El impacto se concentra en zonas con menor acceso a servicios básicos como agua continua, drenaje y manejo adecuado de residuos. La provincia de Sullana acumula 139 casos, el 55% del total regional. Le siguen Morropón y la provincia de Piura. A nivel distrital, Sullana y Chulucanas reúnen 132 casos y concentran el 63% de hospitalizaciones, con mayor presión sobre los servicios de salud en estos territorios.
La leptospirosis es una enfermedad bacteriana que se transmite por contacto con agua o suelo contaminado con orina de animales infectados, principalmente roedores. La bacteria ingresa al organismo a través de heridas en la piel, ojos, nariz o boca. El contagio entre personas es inusual; el riesgo está en la exposición a entornos contaminados, sobre todo donde ese contacto forma parte de la vida diaria.
“En Piura, esa exposición está asociada a condiciones persistentes en el acceso al agua. Aunque el 86% de hogares cuenta con conexión a red, solo uno de cada seis recibe agua de manera continua durante el día. La intermitencia obliga a almacenar agua en condiciones precarias o a recurrir a fuentes alternativas sin tratamiento, muchas veces en entornos expuestos a contaminación. En momentos de escasez, incluso hogares conectados terminan utilizando agua de canales o mecanismos informales, aumentando el contacto con agua potencialmente contaminada”, indicó Germán Vega, economista de REDES.
A esto se suma una infraestructura de drenaje pluvial que no responde a las necesidades del territorio. Durante las lluvias, el sistema de alcantarillado se satura y el agua de desagüe rebalsa por buzones o puntos de descarga, extendiéndose sobre calles y viviendas, generando focos de contaminación donde prolifera la bacteria. En provincias como Sullana, infraestructuras como el Canal Vía operan en la práctica como canales de aguas servidas. En Chulucanas, la ausencia de drenaje subterráneo genera acumulaciones que pueden permanecer por semanas.

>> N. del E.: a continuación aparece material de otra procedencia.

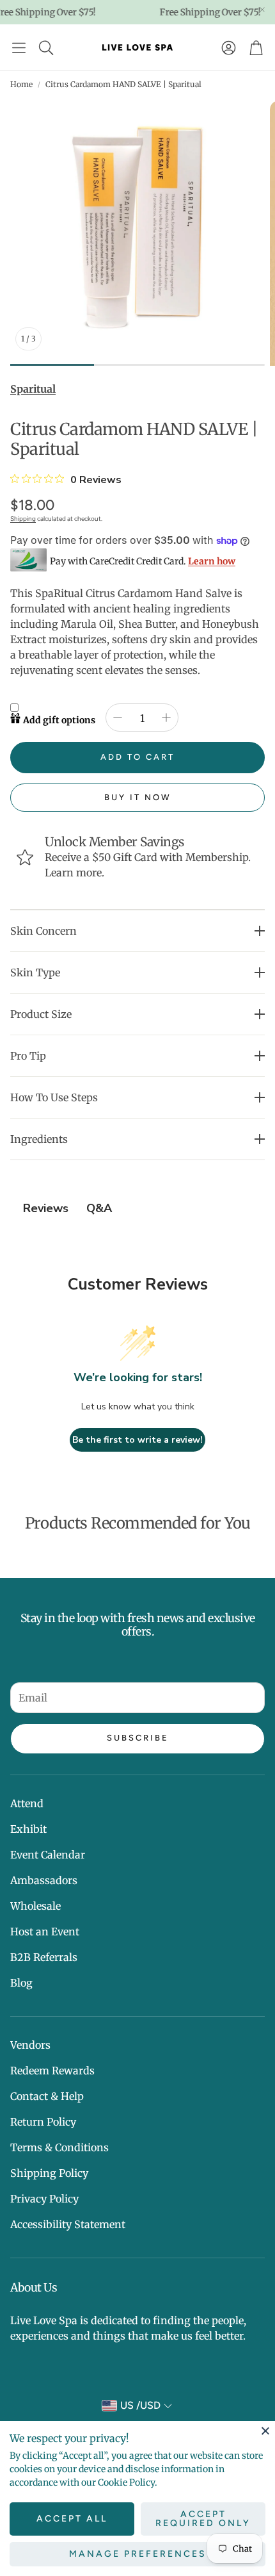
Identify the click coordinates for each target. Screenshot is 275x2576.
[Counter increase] (166, 717)
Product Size (41, 1014)
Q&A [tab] (99, 1208)
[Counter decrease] (117, 717)
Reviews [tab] (45, 1208)
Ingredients (39, 1139)
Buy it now (137, 797)
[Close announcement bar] (262, 9)
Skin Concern (43, 930)
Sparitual (33, 388)
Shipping (23, 518)
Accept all (71, 2518)
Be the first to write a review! (137, 1440)
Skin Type (35, 972)
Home (21, 84)
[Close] (265, 2430)
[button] (19, 47)
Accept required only (203, 2519)
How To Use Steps (54, 1097)
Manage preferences (138, 2553)
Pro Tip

Vega añadió que en ambos escenarios, la población se ve obligada a desplazarse o trabajar en contacto directo con agua contaminada.
El manejo de residuos sólidos agrava este escenario. Durante años, gran parte de los desechos ha sido dispuesta en botaderos a cielo abierto o espacios informales, especialmente en Sullana y zonas de Morropón. Las limitaciones en el recojo –por falta de maquinaria operativa– y la baja cobertura de disposición final segura favorecen la acumulación de residuos en puntos críticos. Estos espacios atraen roedores y, durante las lluvias, bloquean drenes y canales, intensificando la contaminación del agua.
Para el especialista de REDES, la evolución reciente de la enfermedad plantea una alerta directa para el sistema de salud. El aumento de hospitalizaciones y la reaparición de fallecimientos muestran que los casos están llegando en condiciones más severas. La capacidad de diagnóstico temprano, la disponibilidad de tratamiento y la atención oportuna resultan determinantes para evitar complicaciones.
“Frente a este escenario, además de cerrar brechas en agua, drenaje y manejo de residuos, se requiere reforzar acciones específicas de salud pública como campañas de detección temprana en zonas de mayor riesgo, distribución oportuna de antibióticos en establecimientos de primer nivel y control sostenido de roedores en entornos urbanos. También es necesario mejorar la vigilancia epidemiológica para identificar rápidamente nuevos focos de exposición y actuar de manera focalizada. Sin intervenciones de este tipo, cada temporada de lluvias seguirá ampliando el riesgo y la presión sobre los establecimientos de salud”, manifestó.